*Try it:* Exact reproduction required: the lines below from the line with "Click the Linked team value 000V4Test111111" to the line with "Open chart scale", both ends included, and no others.

*Supplied data:*
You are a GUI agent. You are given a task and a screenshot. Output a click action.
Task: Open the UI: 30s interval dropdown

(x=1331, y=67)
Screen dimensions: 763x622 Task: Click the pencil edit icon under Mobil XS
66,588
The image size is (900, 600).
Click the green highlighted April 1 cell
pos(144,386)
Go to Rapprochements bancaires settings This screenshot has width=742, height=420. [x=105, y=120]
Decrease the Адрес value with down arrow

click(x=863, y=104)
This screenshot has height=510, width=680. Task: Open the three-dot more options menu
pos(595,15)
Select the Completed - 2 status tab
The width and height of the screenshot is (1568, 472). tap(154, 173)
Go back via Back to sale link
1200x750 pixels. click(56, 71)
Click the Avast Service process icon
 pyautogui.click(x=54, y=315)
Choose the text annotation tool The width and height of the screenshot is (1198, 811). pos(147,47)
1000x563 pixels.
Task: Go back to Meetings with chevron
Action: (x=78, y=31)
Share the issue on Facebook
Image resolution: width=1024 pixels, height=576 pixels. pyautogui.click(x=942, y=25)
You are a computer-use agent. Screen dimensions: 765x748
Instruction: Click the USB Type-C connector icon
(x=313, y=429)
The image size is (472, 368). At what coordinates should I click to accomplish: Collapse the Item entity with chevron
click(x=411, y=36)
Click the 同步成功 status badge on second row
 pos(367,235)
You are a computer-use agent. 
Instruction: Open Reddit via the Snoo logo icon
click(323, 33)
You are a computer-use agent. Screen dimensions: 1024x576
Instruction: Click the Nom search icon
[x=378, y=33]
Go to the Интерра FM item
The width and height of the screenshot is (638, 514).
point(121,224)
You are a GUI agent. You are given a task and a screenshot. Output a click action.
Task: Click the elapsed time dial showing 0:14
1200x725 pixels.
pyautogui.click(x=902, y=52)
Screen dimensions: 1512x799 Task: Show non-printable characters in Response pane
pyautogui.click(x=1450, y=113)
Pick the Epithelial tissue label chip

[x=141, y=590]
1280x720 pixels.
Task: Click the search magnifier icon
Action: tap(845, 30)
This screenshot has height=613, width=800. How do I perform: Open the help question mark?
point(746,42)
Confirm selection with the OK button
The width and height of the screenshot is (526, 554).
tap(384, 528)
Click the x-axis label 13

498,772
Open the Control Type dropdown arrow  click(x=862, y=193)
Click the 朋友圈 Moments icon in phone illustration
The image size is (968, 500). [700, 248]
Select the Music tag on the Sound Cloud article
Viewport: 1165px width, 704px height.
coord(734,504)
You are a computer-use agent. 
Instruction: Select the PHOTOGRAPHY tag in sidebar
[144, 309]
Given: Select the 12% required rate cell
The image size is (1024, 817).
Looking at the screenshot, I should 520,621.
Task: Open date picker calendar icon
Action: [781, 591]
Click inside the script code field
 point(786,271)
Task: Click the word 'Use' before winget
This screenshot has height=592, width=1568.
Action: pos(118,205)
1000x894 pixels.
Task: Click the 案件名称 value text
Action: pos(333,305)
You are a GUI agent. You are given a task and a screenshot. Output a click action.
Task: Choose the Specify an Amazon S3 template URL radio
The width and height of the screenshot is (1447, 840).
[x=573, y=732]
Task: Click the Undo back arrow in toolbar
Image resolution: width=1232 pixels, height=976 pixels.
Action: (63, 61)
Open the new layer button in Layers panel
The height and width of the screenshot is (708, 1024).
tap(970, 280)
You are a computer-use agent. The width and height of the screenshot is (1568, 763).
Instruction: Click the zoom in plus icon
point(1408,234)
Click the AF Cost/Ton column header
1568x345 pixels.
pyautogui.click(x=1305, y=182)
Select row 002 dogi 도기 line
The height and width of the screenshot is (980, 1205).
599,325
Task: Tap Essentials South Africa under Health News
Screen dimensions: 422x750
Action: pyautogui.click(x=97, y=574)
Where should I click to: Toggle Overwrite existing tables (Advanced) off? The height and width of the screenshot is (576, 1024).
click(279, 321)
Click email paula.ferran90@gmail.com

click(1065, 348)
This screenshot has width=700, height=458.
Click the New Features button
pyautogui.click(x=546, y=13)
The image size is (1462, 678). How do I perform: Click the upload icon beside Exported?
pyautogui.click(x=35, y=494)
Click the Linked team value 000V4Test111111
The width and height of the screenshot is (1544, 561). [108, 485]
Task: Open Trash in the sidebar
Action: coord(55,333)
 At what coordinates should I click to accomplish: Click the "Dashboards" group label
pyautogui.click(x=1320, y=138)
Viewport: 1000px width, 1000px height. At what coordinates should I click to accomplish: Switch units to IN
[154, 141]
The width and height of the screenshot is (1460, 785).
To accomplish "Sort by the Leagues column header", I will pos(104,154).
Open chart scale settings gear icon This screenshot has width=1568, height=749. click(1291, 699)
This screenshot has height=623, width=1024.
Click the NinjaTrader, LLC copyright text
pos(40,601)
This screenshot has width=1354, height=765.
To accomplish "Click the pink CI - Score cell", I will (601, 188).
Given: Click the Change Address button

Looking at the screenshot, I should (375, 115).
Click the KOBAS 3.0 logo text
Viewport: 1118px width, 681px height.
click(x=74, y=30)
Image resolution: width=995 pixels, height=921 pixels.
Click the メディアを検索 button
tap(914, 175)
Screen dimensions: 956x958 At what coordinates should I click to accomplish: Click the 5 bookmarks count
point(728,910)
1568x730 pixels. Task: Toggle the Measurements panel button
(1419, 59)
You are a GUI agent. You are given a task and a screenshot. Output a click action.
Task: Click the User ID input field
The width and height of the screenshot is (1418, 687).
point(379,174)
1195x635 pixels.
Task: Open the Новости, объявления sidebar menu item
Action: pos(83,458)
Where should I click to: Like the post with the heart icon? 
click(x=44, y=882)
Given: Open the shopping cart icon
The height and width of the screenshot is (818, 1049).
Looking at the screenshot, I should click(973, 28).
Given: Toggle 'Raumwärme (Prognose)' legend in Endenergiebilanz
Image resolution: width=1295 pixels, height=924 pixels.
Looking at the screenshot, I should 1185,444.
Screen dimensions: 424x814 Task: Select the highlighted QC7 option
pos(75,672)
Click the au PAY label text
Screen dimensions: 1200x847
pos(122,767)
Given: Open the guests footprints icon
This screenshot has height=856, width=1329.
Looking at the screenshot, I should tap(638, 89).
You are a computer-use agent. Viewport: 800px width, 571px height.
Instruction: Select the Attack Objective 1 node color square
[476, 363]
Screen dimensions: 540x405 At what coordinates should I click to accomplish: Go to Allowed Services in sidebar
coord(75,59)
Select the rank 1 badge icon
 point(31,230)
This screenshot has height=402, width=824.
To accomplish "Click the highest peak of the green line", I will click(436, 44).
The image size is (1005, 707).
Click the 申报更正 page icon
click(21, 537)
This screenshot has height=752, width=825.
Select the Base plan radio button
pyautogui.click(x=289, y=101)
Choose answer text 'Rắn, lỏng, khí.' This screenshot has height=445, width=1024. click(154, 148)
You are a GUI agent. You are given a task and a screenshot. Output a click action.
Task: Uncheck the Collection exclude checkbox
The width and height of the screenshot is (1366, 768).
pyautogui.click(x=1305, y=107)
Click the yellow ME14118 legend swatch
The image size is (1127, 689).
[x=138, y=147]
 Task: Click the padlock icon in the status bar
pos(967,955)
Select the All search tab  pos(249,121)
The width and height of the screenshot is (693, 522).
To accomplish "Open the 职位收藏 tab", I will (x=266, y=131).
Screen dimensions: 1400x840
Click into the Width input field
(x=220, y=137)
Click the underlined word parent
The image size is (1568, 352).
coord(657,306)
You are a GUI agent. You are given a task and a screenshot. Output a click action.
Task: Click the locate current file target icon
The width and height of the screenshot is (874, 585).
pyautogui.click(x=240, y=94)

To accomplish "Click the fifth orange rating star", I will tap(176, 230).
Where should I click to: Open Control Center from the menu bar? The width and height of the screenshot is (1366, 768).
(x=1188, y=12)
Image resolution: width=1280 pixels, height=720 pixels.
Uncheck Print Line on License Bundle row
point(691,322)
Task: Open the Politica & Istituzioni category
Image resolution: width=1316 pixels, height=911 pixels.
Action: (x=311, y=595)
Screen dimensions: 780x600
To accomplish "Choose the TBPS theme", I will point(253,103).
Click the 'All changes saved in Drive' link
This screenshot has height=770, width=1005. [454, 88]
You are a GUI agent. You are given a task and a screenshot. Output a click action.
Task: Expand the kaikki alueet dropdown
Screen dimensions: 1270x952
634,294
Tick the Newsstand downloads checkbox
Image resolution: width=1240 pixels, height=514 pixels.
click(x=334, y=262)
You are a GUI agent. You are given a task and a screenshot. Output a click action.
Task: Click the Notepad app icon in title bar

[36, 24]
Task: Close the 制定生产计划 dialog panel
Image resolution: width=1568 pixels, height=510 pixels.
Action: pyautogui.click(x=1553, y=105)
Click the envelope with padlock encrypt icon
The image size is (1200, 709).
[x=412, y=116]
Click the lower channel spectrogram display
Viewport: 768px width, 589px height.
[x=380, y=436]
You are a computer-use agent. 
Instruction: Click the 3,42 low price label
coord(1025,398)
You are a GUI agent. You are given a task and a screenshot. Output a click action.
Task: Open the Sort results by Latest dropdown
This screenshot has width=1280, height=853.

*Answer space:*
Click the Linked team value 000V4Test111111
The width and height of the screenshot is (1544, 561). [108, 485]
Task: Open Trash in the sidebar
Action: coord(55,333)
 At what coordinates should I click to accomplish: Click the "Dashboards" group label
pyautogui.click(x=1320, y=138)
Viewport: 1000px width, 1000px height. At what coordinates should I click to accomplish: Switch units to IN
[154, 141]
The width and height of the screenshot is (1460, 785).
To accomplish "Sort by the Leagues column header", I will pos(104,154).
Open chart scale settings gear icon This screenshot has width=1568, height=749. click(1291, 699)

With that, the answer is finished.